Loneliness and Bitterness both
Loneliness and bitterness both occur as a result of isolation brought on by racism’s presence in society, which often leads to the deterioration of societies as a whole. The idea of isolation is demonstrated in John Steinbeck’s novella Of Mice and Men, which is set in the 1930s, during a period of starvation and separation known as the Great Depression. The author depicts a story of two migrant workers, George Milton and Lennie Small, who, for a short period of time, find work on a ranch in Soledad, California. During their time at the ranch, the two encounter an abundance of farmhands with varying personalities, including the lonely Crooks, a black man who serves as the stable buck and lives apart from the other workers. Steinbeck’s vivid characterization of Crooks’s speech and looks illustrate that racism leads to isolation and eventually bitterness in an already struggling society.

####################

What this exercise asks
1) Name every character from the novella who is mentioned by name in the essay on Of Mice and Men.
2) Write the next paragraph of the essay on Of Mice and Men, starting right after its closing sentence.

Dataset section
####################

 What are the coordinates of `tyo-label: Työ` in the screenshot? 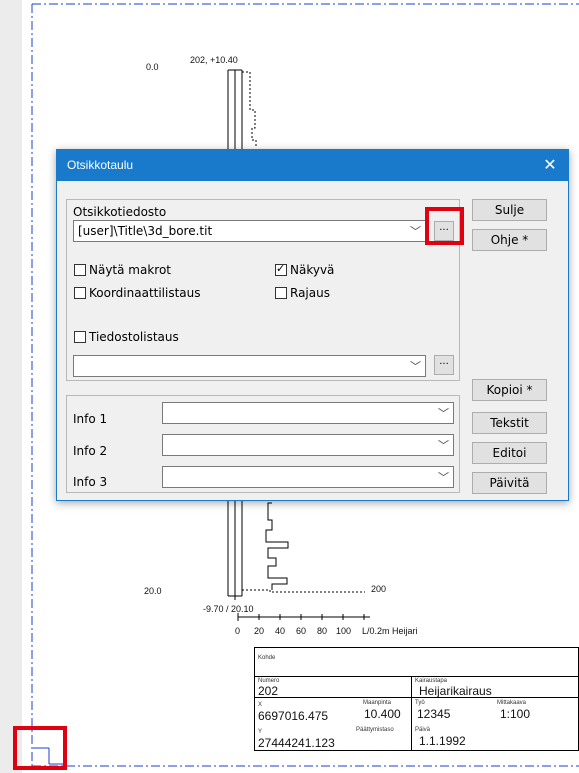 It's located at (420, 703).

####################

Written answers
1) George Milton, Lennie Small, Crooks

2)
The description of Crooks’s looks and that of his living quarters are both powerful tools the author uses to indicate his isolation from the other workers on the farm. When readers are introduced to Crooks, Steinbeck describes the surroundings: And scattered about the floor were a number of personal possessions; for, being alone, Crooks could leave his things about (Steinbeck 66). Steinbeck utilizes the world alone’ to indicate that Crooks is separate from the other workers, which he exploits to illustrate that isolation was a part of life for many during the time. Crooks’s disorganization, as a result of this, also represents his limited interactions with the other farm hands. Had Crooks been more social and less isolated, his living area would have been tidier and prepared for visitors. When faced with an extended period of isolation people often begin to experience a deterioration in their self-care. This is something that Crooks experiences due to his loneliness on the ranch, which the author demonstrates when his fellow farmhand comes to speak to Lennie and waits for Crooks’s permission to enter the bunkhouse.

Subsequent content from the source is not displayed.